Wednesday, January 3, 2007

Death on camera


Leader
Wednesday January 3, 2007
The Guardian



"It is curious, but till that moment I had never realised what it means to destroy a healthy, conscious man," wrote George Orwell after witnessing a hanging. Proximity to death, which shocked him as a police officer in pre-war Burma, has been brought to the world in a different form at the start of 2007 through the images and sounds surrounding Saddam Hussein's execution, recorded on a camera phone and released on the internet. John Prescott, who yesterday described the manner of the dictator's death as "quite deplorable" in an interview with the BBC, would not have been so outspoken had coverage been restricted to the official, edited and silent film.

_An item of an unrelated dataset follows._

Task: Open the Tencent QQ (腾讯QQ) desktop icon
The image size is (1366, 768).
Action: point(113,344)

Even in the still form used by some newspapers, including this one, after consideration, the second film has confronted the world not just with the brutish circumstances of Saddam's death but the wider reality of present-day Iraq. Mr Prescott's off-the-cuff response to it yesterday was authentic, just as Margaret Beckett's initial statement that Saddam had been "held to account" (which Downing Street said came on behalf of the whole government) was inadequate. The new film of events at dawn inside the former offices of Iraq's military security service has produced a more realistic understanding. The boundary between justice, however unpleasant, delivered by a responsible, sovereign government, and sectarian mob violence, was crossed in an explicit form.

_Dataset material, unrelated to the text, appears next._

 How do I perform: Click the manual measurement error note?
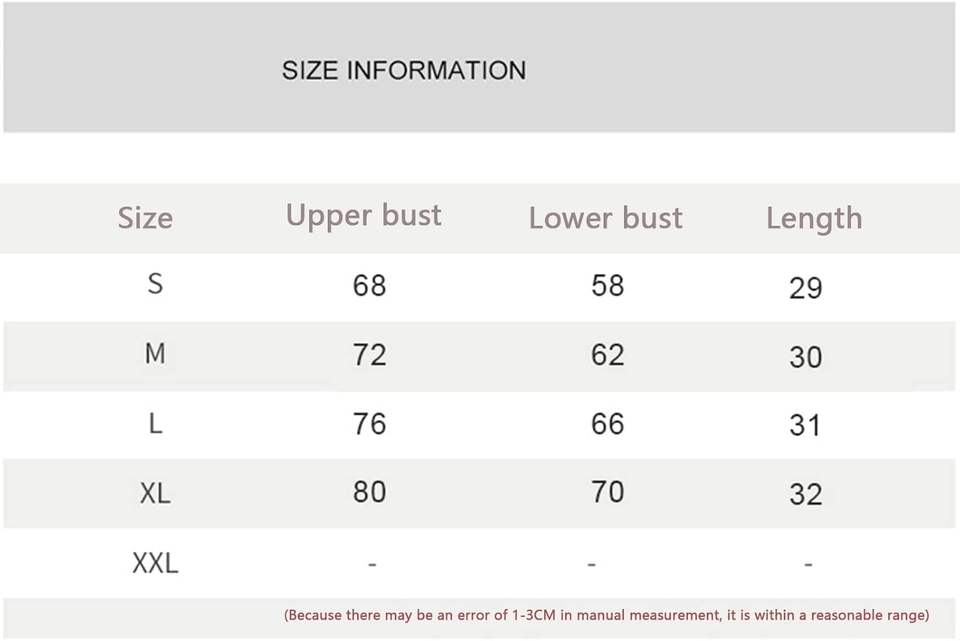pyautogui.click(x=606, y=615)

The way in which the former Iraqi ruler died may not alter the underlying morality of his execution, an act which Britain should have opposed more firmly than it did and which was not universally supported even inside the Iraqi government, as President Jalal Talabani's objections made clear. But the manner of Saddam's death, ridden with chaos and malice, has made the act much more divisive and dangerous. It was justice delivered in its crudest form, by hooded men taunting Saddam with Shia slogans, the distillation of a fractured and lawless country. The possibility that the pictures were recorded by a senior Iraqi official, as Saddam's prosecutor Munkith al-Faroon suggested yesterday, underlines the decayed state of what passes for central authority in the country.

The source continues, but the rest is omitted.